Aquinas had maintained the superiority of common good, to him “bonum commune est maius et divinius quam bonum unius.”(1) On the other hand, the refurbishing ot the noetic space resulted in an individual that would follow bonum sibi; actions are all licit for there is no order, no given social arrangement. This mutual rivalry is an all against all struggle;(2) it is the end of industry, culture, and every work that defines man’s incorporation to society, undermining the ability to prosper. Society was not a stable, static, dimension of human life, but product of an empowered man rather than a natural state granted by God’s design.

Hobbes presented an epidermology, a science about the contact of concealed bodies with each other, in which the only viable access to the other required from a formulation of the self.(3) This approach established a split with the accepted Christian creed, “thou shalt love thy neighbour as thyself” (Mark 12-30) that became, after a process of erosion, “that every man do help and endeavour to accommodate each other, as far as may be without danger of their persons, and loss of their means, to maintain and defend themselves.”(4) A dislocation of the concept of love takes place consistently, “…desire and love are the same thing; save that by desire, we always signify the absence of the object; by love, most commonly the presence of the same.”(5) Love is equaled to desire, to the restless struggle of appetite. Also the appreciation of the other suffered a striation operated by the concept of liberty, that shifted from an active attitude, ‘love’, to a passive solipsistic ‘accommodation’ with the caution required by self-preservation. The other is only recognized in the sense that his lack of recognition would disturb peace. It did not entail an absolute axiom, like in Christian thought, but rather a means, an instrument, to the proper state of welfare: peace.(6) “The passions that incline men to peace, are fear of death; desire of such things as are necessary to commodious living; and a hope by their industry to obtain them.”(7)

(1) Following Aristotle’s preference for the whole to the part, “the state is by nature clearly prior to the family and to the individual, since the whole is of necessity prior to the part,” Politics I, 2 (1252 a).

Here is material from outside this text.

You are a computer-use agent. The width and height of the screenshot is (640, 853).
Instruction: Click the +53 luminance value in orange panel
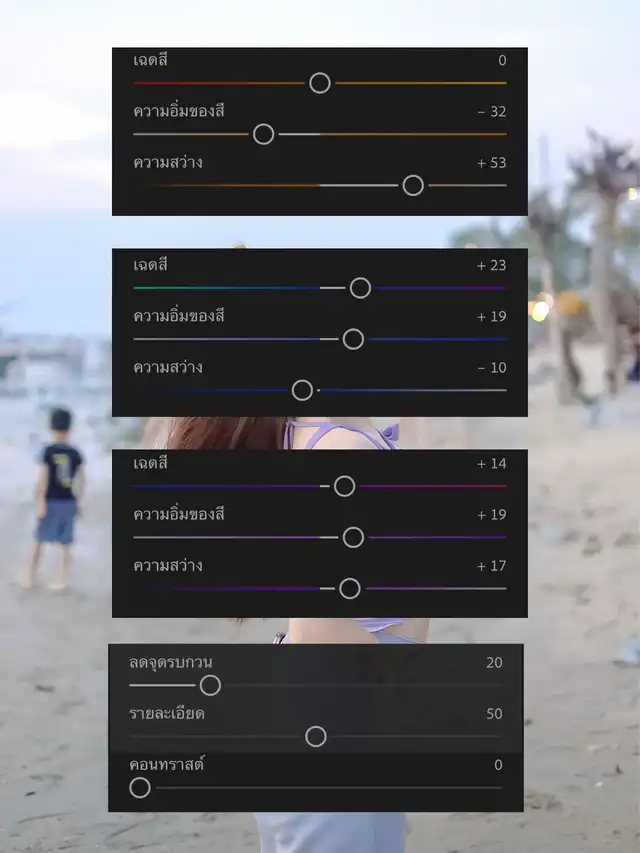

(2) Leviathan I, 13, 8-9. “…and the life of man, solitary, poor, nasty, brutish, and short.”
(3) “And though by men’s actions we do discover their design sometimes; yet to do it without comparing them with our own, and distinguishing all circumstances; by which the case may come to be altered, is to decipher without a key…”, Leviathan Introduction, 3.
(4) Elements of Law II, 16, 8 (italics mine).
(5) Leviathan I, 6, 3.
(6) “…so also is it of the second table of the divine law, Matth. 22, 39, 4o: Thou shalt love thy neighbour as thyself. On these two laws depend the whole law and the prophets; which is not so to be understood, as that a man should study so much his neighbour’s profit as his own, or that he should divide his goods amongst his neighbours; but that he should esteem his neighbour worthy all rights and privileges that he himself enjoyeth;” Elements of Law I 18, 6.
(7) Leviathan I, 13, 14.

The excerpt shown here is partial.